Saved data entries
------------------------------

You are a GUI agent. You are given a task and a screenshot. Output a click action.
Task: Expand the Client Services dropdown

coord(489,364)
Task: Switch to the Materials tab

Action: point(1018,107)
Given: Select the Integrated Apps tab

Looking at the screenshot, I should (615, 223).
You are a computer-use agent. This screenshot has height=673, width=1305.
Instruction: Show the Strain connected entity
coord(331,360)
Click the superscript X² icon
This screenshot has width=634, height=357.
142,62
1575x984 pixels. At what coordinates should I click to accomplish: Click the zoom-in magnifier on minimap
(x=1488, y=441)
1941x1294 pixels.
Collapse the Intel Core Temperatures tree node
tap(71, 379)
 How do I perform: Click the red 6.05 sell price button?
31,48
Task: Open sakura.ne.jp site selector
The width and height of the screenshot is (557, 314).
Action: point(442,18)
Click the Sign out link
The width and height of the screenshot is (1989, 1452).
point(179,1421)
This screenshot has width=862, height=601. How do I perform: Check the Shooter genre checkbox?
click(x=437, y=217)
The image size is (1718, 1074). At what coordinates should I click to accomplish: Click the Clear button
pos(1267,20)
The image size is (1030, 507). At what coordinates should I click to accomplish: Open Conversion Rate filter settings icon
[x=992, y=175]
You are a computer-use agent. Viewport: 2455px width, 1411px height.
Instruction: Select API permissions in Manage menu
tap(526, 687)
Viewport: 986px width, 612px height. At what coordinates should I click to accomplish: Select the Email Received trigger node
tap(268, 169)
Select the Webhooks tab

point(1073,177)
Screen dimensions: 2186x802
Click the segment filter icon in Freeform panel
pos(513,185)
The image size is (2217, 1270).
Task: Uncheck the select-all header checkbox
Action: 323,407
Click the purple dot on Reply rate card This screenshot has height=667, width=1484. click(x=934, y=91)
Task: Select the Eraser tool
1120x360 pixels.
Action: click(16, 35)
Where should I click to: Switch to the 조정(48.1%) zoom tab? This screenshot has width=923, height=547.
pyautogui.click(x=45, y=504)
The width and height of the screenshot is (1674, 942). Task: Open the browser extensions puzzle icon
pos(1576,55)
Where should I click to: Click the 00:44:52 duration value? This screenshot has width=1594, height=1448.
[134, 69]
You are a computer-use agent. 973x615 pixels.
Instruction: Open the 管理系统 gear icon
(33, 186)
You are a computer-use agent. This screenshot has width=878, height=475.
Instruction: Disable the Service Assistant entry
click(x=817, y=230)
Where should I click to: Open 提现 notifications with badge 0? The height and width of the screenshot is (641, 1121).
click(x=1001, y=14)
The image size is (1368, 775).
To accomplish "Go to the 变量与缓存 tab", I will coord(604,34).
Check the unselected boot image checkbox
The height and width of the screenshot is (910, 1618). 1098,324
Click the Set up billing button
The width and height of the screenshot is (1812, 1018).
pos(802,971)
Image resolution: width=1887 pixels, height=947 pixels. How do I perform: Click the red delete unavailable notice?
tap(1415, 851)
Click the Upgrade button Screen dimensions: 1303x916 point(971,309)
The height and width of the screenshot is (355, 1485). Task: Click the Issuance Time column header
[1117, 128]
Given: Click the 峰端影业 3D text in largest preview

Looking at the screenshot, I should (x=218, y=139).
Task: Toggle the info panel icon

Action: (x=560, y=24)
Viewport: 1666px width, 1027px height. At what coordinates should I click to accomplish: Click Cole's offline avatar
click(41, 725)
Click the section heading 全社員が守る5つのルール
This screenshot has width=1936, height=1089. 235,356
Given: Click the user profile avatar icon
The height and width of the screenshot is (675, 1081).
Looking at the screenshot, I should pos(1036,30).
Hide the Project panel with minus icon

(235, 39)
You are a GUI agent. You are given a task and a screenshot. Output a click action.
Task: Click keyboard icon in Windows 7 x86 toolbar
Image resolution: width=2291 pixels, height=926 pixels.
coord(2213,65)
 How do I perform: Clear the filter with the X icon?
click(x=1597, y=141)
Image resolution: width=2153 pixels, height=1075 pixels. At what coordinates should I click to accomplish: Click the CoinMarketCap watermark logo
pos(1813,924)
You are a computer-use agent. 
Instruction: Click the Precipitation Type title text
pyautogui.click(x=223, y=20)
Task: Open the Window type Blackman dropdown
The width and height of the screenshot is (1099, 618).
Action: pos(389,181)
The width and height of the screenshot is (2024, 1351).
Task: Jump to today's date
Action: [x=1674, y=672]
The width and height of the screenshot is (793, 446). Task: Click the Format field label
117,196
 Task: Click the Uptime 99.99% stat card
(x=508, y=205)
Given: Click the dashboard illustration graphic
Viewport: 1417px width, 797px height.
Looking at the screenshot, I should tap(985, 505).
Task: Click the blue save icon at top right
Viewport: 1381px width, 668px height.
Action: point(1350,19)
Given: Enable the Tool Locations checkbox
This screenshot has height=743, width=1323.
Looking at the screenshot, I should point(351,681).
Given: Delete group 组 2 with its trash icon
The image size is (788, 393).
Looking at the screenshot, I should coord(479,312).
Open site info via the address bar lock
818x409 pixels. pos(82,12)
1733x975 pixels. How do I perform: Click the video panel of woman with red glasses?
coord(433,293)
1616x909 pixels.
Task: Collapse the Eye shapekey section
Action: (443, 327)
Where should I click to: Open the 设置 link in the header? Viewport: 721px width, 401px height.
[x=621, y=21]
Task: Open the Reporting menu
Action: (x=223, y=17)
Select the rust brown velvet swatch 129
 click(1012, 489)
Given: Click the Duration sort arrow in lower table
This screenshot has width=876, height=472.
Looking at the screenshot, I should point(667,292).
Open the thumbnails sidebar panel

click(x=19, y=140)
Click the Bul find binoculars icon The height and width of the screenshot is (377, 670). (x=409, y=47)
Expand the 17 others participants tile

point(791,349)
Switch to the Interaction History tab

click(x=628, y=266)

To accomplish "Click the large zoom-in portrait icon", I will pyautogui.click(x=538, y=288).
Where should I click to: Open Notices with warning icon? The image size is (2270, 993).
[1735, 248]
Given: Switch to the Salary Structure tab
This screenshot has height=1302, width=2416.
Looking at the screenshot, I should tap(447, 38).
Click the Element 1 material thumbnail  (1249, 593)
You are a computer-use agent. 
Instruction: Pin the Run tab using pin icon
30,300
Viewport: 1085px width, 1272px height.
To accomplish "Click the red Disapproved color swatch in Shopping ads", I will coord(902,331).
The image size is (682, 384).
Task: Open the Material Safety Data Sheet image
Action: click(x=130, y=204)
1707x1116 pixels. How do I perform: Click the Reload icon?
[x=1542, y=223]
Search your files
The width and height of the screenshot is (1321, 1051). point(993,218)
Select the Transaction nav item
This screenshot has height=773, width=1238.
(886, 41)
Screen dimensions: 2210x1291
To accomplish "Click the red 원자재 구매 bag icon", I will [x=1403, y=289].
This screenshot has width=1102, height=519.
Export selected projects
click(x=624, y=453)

------------------------------

### Work to be completed
Exact repetition of every record is required.

### Task answer
You are a GUI agent. You are given a task and a screenshot. Output a click action.
Task: Expand the Client Services dropdown

coord(489,364)
Task: Switch to the Materials tab

Action: point(1018,107)
Given: Select the Integrated Apps tab

Looking at the screenshot, I should (615, 223).
You are a computer-use agent. This screenshot has height=673, width=1305.
Instruction: Show the Strain connected entity
coord(331,360)
Click the superscript X² icon
This screenshot has width=634, height=357.
142,62
1575x984 pixels. At what coordinates should I click to accomplish: Click the zoom-in magnifier on minimap
(x=1488, y=441)
1941x1294 pixels.
Collapse the Intel Core Temperatures tree node
tap(71, 379)
 How do I perform: Click the red 6.05 sell price button?
31,48
Task: Open sakura.ne.jp site selector
The width and height of the screenshot is (557, 314).
Action: point(442,18)
Click the Sign out link
The width and height of the screenshot is (1989, 1452).
point(179,1421)
This screenshot has width=862, height=601. How do I perform: Check the Shooter genre checkbox?
click(x=437, y=217)
The image size is (1718, 1074). At what coordinates should I click to accomplish: Click the Clear button
pos(1267,20)
The image size is (1030, 507). At what coordinates should I click to accomplish: Open Conversion Rate filter settings icon
[x=992, y=175]
You are a computer-use agent. Viewport: 2455px width, 1411px height.
Instruction: Select API permissions in Manage menu
tap(526, 687)
Viewport: 986px width, 612px height. At what coordinates should I click to accomplish: Select the Email Received trigger node
tap(268, 169)
Select the Webhooks tab

point(1073,177)
Screen dimensions: 2186x802
Click the segment filter icon in Freeform panel
pos(513,185)
The image size is (2217, 1270).
Task: Uncheck the select-all header checkbox
Action: 323,407
Click the purple dot on Reply rate card This screenshot has height=667, width=1484. click(x=934, y=91)
Task: Select the Eraser tool
1120x360 pixels.
Action: click(16, 35)
Where should I click to: Switch to the 조정(48.1%) zoom tab? This screenshot has width=923, height=547.
pyautogui.click(x=45, y=504)
The width and height of the screenshot is (1674, 942). Task: Open the browser extensions puzzle icon
pos(1576,55)
Where should I click to: Click the 00:44:52 duration value? This screenshot has width=1594, height=1448.
[134, 69]
You are a computer-use agent. 973x615 pixels.
Instruction: Open the 管理系统 gear icon
(33, 186)
You are a computer-use agent. This screenshot has width=878, height=475.
Instruction: Disable the Service Assistant entry
click(x=817, y=230)
Where should I click to: Open 提现 notifications with badge 0? The height and width of the screenshot is (641, 1121).
click(x=1001, y=14)
The image size is (1368, 775).
To accomplish "Go to the 变量与缓存 tab", I will coord(604,34).
Check the unselected boot image checkbox
The height and width of the screenshot is (910, 1618). 1098,324
Click the Set up billing button
The width and height of the screenshot is (1812, 1018).
pos(802,971)
Image resolution: width=1887 pixels, height=947 pixels. How do I perform: Click the red delete unavailable notice?
tap(1415, 851)
Click the Upgrade button Screen dimensions: 1303x916 point(971,309)
The height and width of the screenshot is (355, 1485). Task: Click the Issuance Time column header
[1117, 128]
Given: Click the 峰端影业 3D text in largest preview

Looking at the screenshot, I should (x=218, y=139).
Task: Toggle the info panel icon

Action: (x=560, y=24)
Viewport: 1666px width, 1027px height. At what coordinates should I click to accomplish: Click Cole's offline avatar
click(41, 725)
Click the section heading 全社員が守る5つのルール
This screenshot has width=1936, height=1089. 235,356
Given: Click the user profile avatar icon
The height and width of the screenshot is (675, 1081).
Looking at the screenshot, I should pos(1036,30).
Hide the Project panel with minus icon

(235, 39)
You are a GUI agent. You are given a task and a screenshot. Output a click action.
Task: Click keyboard icon in Windows 7 x86 toolbar
Image resolution: width=2291 pixels, height=926 pixels.
coord(2213,65)
 How do I perform: Clear the filter with the X icon?
click(x=1597, y=141)
Image resolution: width=2153 pixels, height=1075 pixels. At what coordinates should I click to accomplish: Click the CoinMarketCap watermark logo
pos(1813,924)
You are a computer-use agent. 
Instruction: Click the Precipitation Type title text
pyautogui.click(x=223, y=20)
Task: Open the Window type Blackman dropdown
The width and height of the screenshot is (1099, 618).
Action: pos(389,181)
The width and height of the screenshot is (2024, 1351).
Task: Jump to today's date
Action: [x=1674, y=672]
The width and height of the screenshot is (793, 446). Task: Click the Format field label
117,196
 Task: Click the Uptime 99.99% stat card
(x=508, y=205)
Given: Click the dashboard illustration graphic
Viewport: 1417px width, 797px height.
Looking at the screenshot, I should tap(985, 505).
Task: Click the blue save icon at top right
Viewport: 1381px width, 668px height.
Action: point(1350,19)
Given: Enable the Tool Locations checkbox
This screenshot has height=743, width=1323.
Looking at the screenshot, I should point(351,681).
Given: Delete group 组 2 with its trash icon
The image size is (788, 393).
Looking at the screenshot, I should coord(479,312).
Open site info via the address bar lock
818x409 pixels. pos(82,12)
1733x975 pixels. How do I perform: Click the video panel of woman with red glasses?
coord(433,293)
1616x909 pixels.
Task: Collapse the Eye shapekey section
Action: (443, 327)
Where should I click to: Open the 设置 link in the header? Viewport: 721px width, 401px height.
[x=621, y=21]
Task: Open the Reporting menu
Action: (x=223, y=17)
Select the rust brown velvet swatch 129
 click(1012, 489)
Given: Click the Duration sort arrow in lower table
This screenshot has width=876, height=472.
Looking at the screenshot, I should point(667,292).
Open the thumbnails sidebar panel

click(x=19, y=140)
Click the Bul find binoculars icon The height and width of the screenshot is (377, 670). (x=409, y=47)
Expand the 17 others participants tile

point(791,349)
Switch to the Interaction History tab

click(x=628, y=266)

To accomplish "Click the large zoom-in portrait icon", I will pyautogui.click(x=538, y=288).
Where should I click to: Open Notices with warning icon? The image size is (2270, 993).
[1735, 248]
Given: Switch to the Salary Structure tab
This screenshot has height=1302, width=2416.
Looking at the screenshot, I should tap(447, 38).
Click the Element 1 material thumbnail  (1249, 593)
You are a computer-use agent. 
Instruction: Pin the Run tab using pin icon
30,300
Viewport: 1085px width, 1272px height.
To accomplish "Click the red Disapproved color swatch in Shopping ads", I will coord(902,331).
The image size is (682, 384).
Task: Open the Material Safety Data Sheet image
Action: click(x=130, y=204)
1707x1116 pixels. How do I perform: Click the Reload icon?
[x=1542, y=223]
Search your files
The width and height of the screenshot is (1321, 1051). point(993,218)
Select the Transaction nav item
This screenshot has height=773, width=1238.
(886, 41)
Screen dimensions: 2210x1291
To accomplish "Click the red 원자재 구매 bag icon", I will [x=1403, y=289].
This screenshot has width=1102, height=519.
Export selected projects
click(x=624, y=453)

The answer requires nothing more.